## Consigne A
Résumez en deux phrases le texte sur la chanson « La bique au parlement ».

## Texte de la page
'''

Cette chanson est organisée comme une
fable. En utilisant la farce qui conduit une chèvre devant la
justice, c'est une satire de tout l'appareil judiciaire qui nous est
présentée. Tout comme le clergé, les juges et les avocats sont
souvent tournés en ridicule par des chansons aux allures innocentes.
La présentation comique permet de critiquer des institutions dont il
n'est pas possible de dénoncer ouvertement les travers. La
littérature du 15è siècle nous en donne un bel exemple avec la
farce de maître Pathelin. La « bique au parlement » fait
partie des chants les plus souvent collectés (1) dans toutes les
régions et particulièrement dans la notre.
pour écouter la chanson et lire la
suite :
D'après l'étude réalisée par
Patrice Coirault, c'est en 1701 que ce texte a été imprimé pour la
première fois. Il apparaît dans les « chansons gaillardes et
sérieuses » de Nicolas Parmentier. Une seconde publication en
1728 précise que c'est « une chanson qui n'a pas cent ans ».
Nous n'avions que l'embarras du choix
entre les recueils anciens et les collectes récentes pour vous la
présenter. La version que nous vous proposons est extraite du tome 3
du « Trésor des chants populaires du pays de Guérande »
de Fernand Guériff. Il tenait cette version de sa grand mère
paternelle Jeanne Barbier, qui la lui a chanté en 1936 alors qu'elle
avait 78 ans. La grande diffusion de ce texte a donné tellement de
versions différentes que nous pouvons faire quelques comparaisons.
Neuf fois sur dix le procès est
intenté à une chèvre. Mais il arrive encore assez souvent que
l'accusée soit une vache, un âne ou une ânesse. Les publications
du 18ème siècle ont pour refrain des ritournelles en lantire
lire lire ou mon enfant, qu'on retrouve parfois dans les
collectes récentes. Toutefois, les refrain les plus courants sont
basés soit sur la formule :
Elle a de l'entendement ma bique
Elle a de l'entendement
soit, comme ici, sur la ritournelle
En gragrinotant de la goule
Et grinçant des dents...

'''

## Liste extraite
'''

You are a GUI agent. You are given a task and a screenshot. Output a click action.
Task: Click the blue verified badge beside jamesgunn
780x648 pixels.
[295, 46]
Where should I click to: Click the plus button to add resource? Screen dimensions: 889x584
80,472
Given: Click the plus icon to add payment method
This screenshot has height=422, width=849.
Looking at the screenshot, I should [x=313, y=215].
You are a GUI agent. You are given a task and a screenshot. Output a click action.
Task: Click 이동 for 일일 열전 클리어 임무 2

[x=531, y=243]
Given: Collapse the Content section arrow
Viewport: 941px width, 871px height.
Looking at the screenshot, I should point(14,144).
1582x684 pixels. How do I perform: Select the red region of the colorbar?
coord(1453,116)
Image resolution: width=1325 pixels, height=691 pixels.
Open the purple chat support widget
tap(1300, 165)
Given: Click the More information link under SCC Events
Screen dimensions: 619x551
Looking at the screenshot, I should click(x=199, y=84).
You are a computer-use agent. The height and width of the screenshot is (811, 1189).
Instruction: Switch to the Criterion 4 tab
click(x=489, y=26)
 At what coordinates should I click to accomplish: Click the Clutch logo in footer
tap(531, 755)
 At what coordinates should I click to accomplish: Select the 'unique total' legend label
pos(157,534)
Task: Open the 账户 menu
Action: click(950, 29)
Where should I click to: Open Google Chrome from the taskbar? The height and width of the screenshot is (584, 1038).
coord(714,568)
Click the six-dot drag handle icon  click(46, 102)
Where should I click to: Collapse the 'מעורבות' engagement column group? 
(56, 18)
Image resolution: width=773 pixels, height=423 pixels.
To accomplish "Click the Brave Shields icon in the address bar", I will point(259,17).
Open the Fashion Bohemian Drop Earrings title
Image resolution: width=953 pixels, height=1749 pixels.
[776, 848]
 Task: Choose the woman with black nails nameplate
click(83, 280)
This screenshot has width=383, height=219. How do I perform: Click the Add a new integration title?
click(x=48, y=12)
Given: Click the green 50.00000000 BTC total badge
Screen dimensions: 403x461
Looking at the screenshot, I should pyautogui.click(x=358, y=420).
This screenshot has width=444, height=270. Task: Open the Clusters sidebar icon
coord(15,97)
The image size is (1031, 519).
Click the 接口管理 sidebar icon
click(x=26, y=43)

'''

## Consigne B
Recopiez à l'identique les lignes de la liste, depuis celle qui contient « Given: Collapse the Content section arrow » jusqu'à celle qui contient « Click the six-dot », ces deux lignes comprises.

## Réponse rédigée A
« La bique au parlement » est une chanson construite comme une fable, qui se sert d'une farce menant une chèvre devant la justice pour faire la satire de tout l'appareil judiciaire. Imprimée pour la première fois en 1701 selon l'étude de Patrice Coirault, elle figure parmi les chants les plus souvent collectés et existe en de nombreuses versions, où l'accusée est parfois une vache, un âne ou une ânesse et où les refrains varient.

## Réponse rédigée B
Given: Collapse the Content section arrow
Viewport: 941px width, 871px height.
Looking at the screenshot, I should point(14,144).
1582x684 pixels. How do I perform: Select the red region of the colorbar?
coord(1453,116)
Image resolution: width=1325 pixels, height=691 pixels.
Open the purple chat support widget
tap(1300, 165)
Given: Click the More information link under SCC Events
Screen dimensions: 619x551
Looking at the screenshot, I should click(x=199, y=84).
You are a computer-use agent. The height and width of the screenshot is (811, 1189).
Instruction: Switch to the Criterion 4 tab
click(x=489, y=26)
 At what coordinates should I click to accomplish: Click the Clutch logo in footer
tap(531, 755)
 At what coordinates should I click to accomplish: Select the 'unique total' legend label
pos(157,534)
Task: Open the 账户 menu
Action: click(950, 29)
Where should I click to: Open Google Chrome from the taskbar? The height and width of the screenshot is (584, 1038).
coord(714,568)
Click the six-dot drag handle icon  click(46, 102)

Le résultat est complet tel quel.